Come si vede il problema è complesso; ma una metà di esso si riscontra in qualsiasi cuore, specie di vertebrato, che presenta le sole contrazioni sistoliche: la stimolazione del vago inibisce queste contrazioni, la stimolazione del simpatico produce l’effetto opposto, le aumenta. Anche qui, o gli eccitamenti nervei hanno per sè stessi qualche cosa di caratteristico, da rendere ragione degli effetti antagonisti, o le stesse cellule gangliari rispondono in modo antagonistico ad eccitamenti identici, ma che loro giungono per fibre nervose diverse. Chè se, per altro, come voleva Gaskell, l’azione delle fibre vagali e simpatiche si esercitasse direttamente sulle cellule muscolari del cuore, e non sulle cellule nervose dei gangli, come vogliono Carlson e i neurogenisti, la difficoltà sarebbe spostata di sede, ma non diminuita, perchè è altrettanto difficile intendere come mai una cellula muscolare risponda in due modi opposti a eccitamenti giungenti per fibre nervee diverse, se la ragione della differenza non sia già in queste ultime, voglio dire nella natura degli eccitamenti.

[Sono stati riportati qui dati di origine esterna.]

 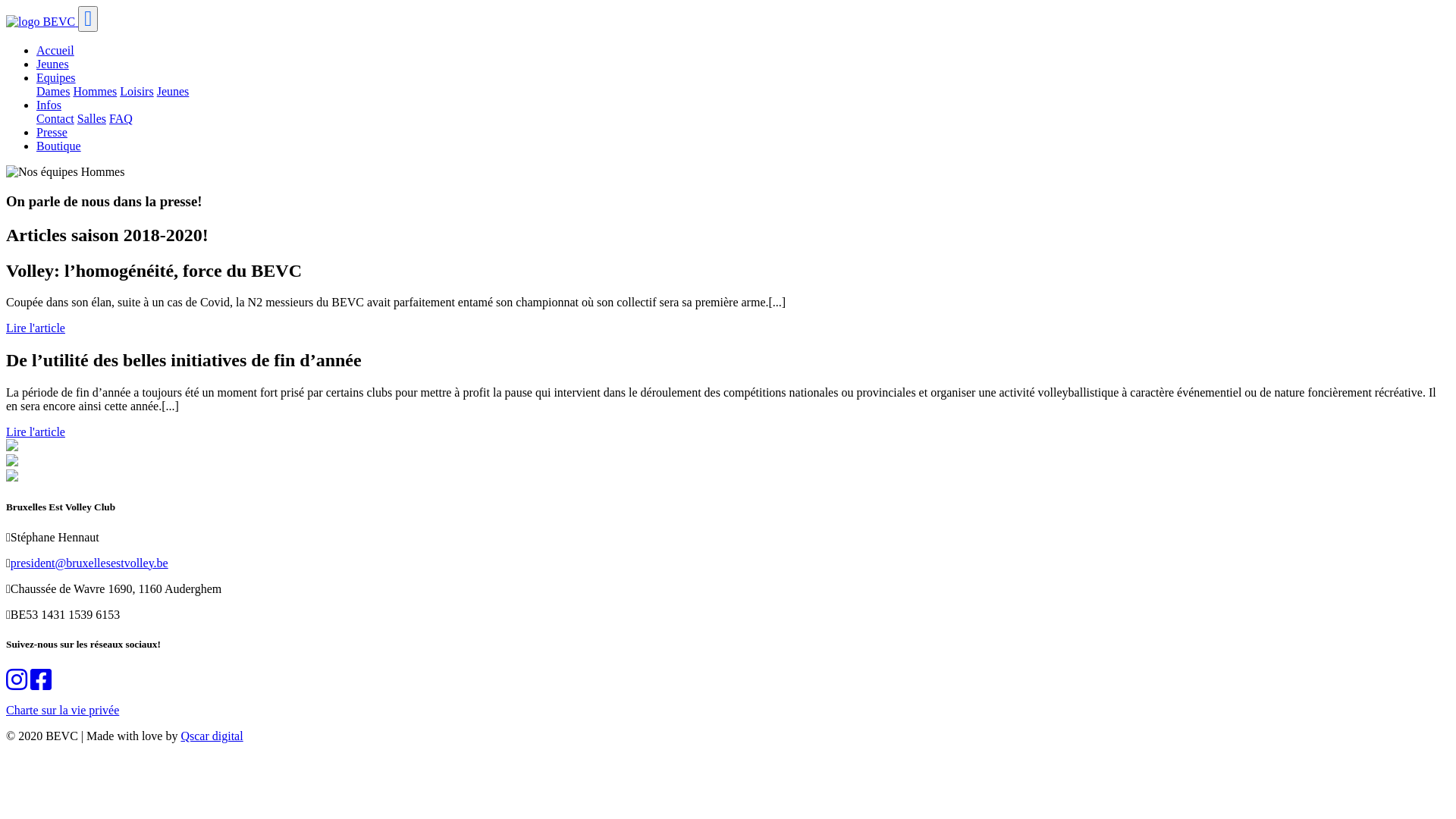 I want to click on 'Qscar digital', so click(x=210, y=735).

Ma la stessa difficoltà s’incontra nei centri nervosi spinali o cerebrali. Ecco un’azione riflessa: certi eccitamenti la attenuano o la inibiscono, altri la intensificano, la esaltano; e pure gli uni e gli altri agiscono (almeno, ciò si ammette dai fisiologi) sullo stesso centro spinale, sulle stesse cellule gangliari che costituiscono il detto centro. Come avviene ciò?

In conclusione, dopo le ricerche del Carlson, io non esito ad esprimere l’opinione che la teoria miogena della funzione cardiaca non è più sostenibile, fino a quando prove sperimentali della stessa forza di quelle dell’Autore americano non vengano addotte a sostegno di essa.